» ANGEZEIGTER TEXTAUSZUG:
====================

Mischa und Alexander Zverev liefern eine der spannendsten Geschichten im Welttennis: Zehn Jahre trennen sie, aber interner Wettkampf treibt beide zu neuen Höhen.

Von Gerald Kleffmann, Melbourne

Vor drei Jahren hatte sich der ältere Zverev verletzt, am Handgelenk, er wurde operiert. Da sagte der jüngere Zverev: Komm, du schaffst das, du kehrst zurück. Der ältere Zverev kehrte zurück, und da der jüngere Zverev sich in der Folge sportlich noch schneller verbessert hatte als gedacht, spornte das den älteren Zverev nur noch an. Er ließ sich zuletzt richtig schön mit hochziehen.

Die Zverevs - Mischa, 29, und Alexander, 19 -, das ist nicht nur eine spezielle deutsche Geschichte. Sie ist überhaupt eine gute Geschichte. Weil da nicht bloß zwei Brüder sind, die erfolgreich Tennis spielen. Es geht um eine Symbiose, die nun zum besten Zwischenstand jemals geführt hat. Mischa hat sich wieder auf Rang 50 hochgearbeitet und nähert sich seiner besten Platzierung aus dem Jahre 2009 (45.); in Melbourne bei den Australian Open hat er sich zum ersten Mal seit zehn Jahren in die zweite Runde gekämpft. In der deutschen Nacht zum Mittwoch besiegte Mischa Zverev dann sogar John Isner aus den USA mit 6:7 (4), 6:7 (4), 6:4, 7:6 (7) und 9:7 und steht jetzt plötzlich in Runde drei. Sein nächster Gegner ist am Freitag Malek Jaziri aus Tunesien. Alexander, genannt Sascha, ist schon auf Rang 24 und wird als kommende Nummer eins gehandelt. Er erreichte Runde zwei durch ein 6:2, 3:6, 5:7, 6:3, 6:2 gegen den Niederländer Robin Haase.

====================

» AUSZÜGE AUS DATENSÄTZEN:
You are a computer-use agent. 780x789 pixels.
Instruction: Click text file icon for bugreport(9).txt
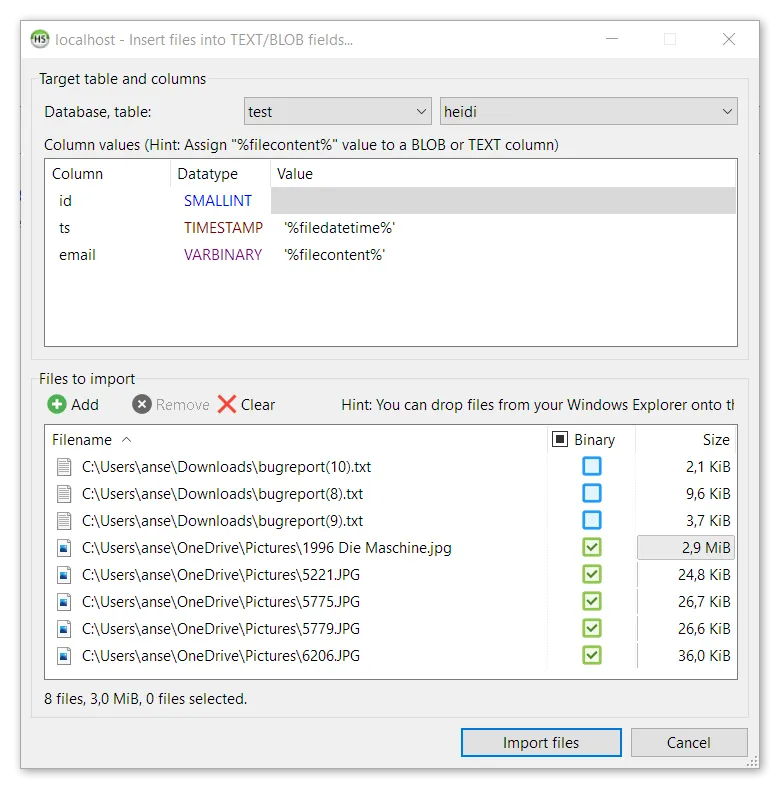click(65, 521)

====================

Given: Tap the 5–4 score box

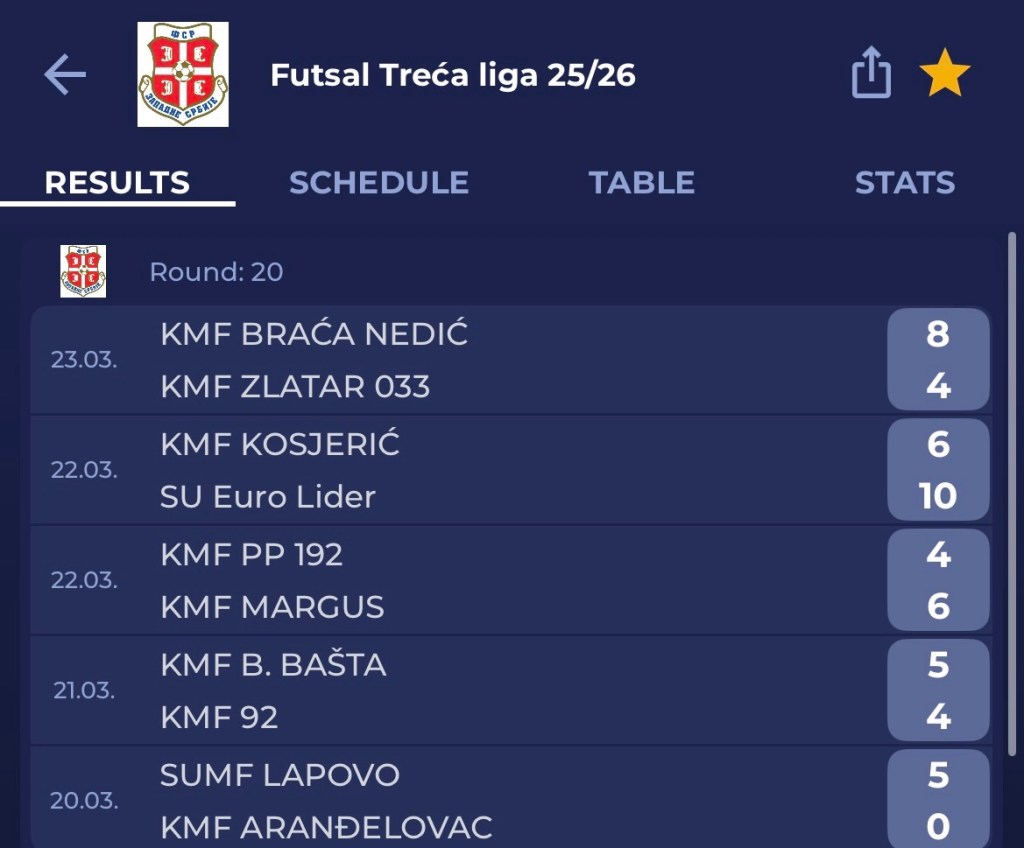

====================

» ZU ERLEDIGENDE AUFGABEN:
1/ Schreiben Sie aus dem Text über die Brüder Zverev den Abschnitt von „Mischa und Alexander“ bis einschließlich „zu neuen Höhen.“ wortgetreu ab.
2/ Prüfen Sie anhand des Textes über die Brüder Zverev, ob folgende Aussagen zutreffen: (a) Mischa Zverev erreichte seine bisher beste Platzierung im Jahr 2009. (b) Alexander Zverev besiegte in Melbourne John Isner. (c) Der ältere Zverev wurde nach einer Verletzung am Handgelenk operiert. Beantworten Sie jede Aussage mit Ja oder Nein und zitieren Sie die entscheidenden Worte des Textes wörtlich.
Die Datensätze sind eigenständiges Material und haben mit dem Text nichts zu tun.

» ERGEBNISSE JE AUFGABE:
1/
Mischa und Alexander Zverev liefern eine der spannendsten Geschichten im Welttennis: Zehn Jahre trennen sie, aber interner Wettkampf treibt beide zu neuen Höhen.

2/
(a) Ja: „nähert sich seiner besten Platzierung aus dem Jahre 2009 (45.)“
(b) Nein: „besiegte Mischa Zverev dann sogar John Isner aus den USA“
(c) Ja: „Vor drei Jahren hatte sich der ältere Zverev verletzt, am Handgelenk, er wurde operiert.“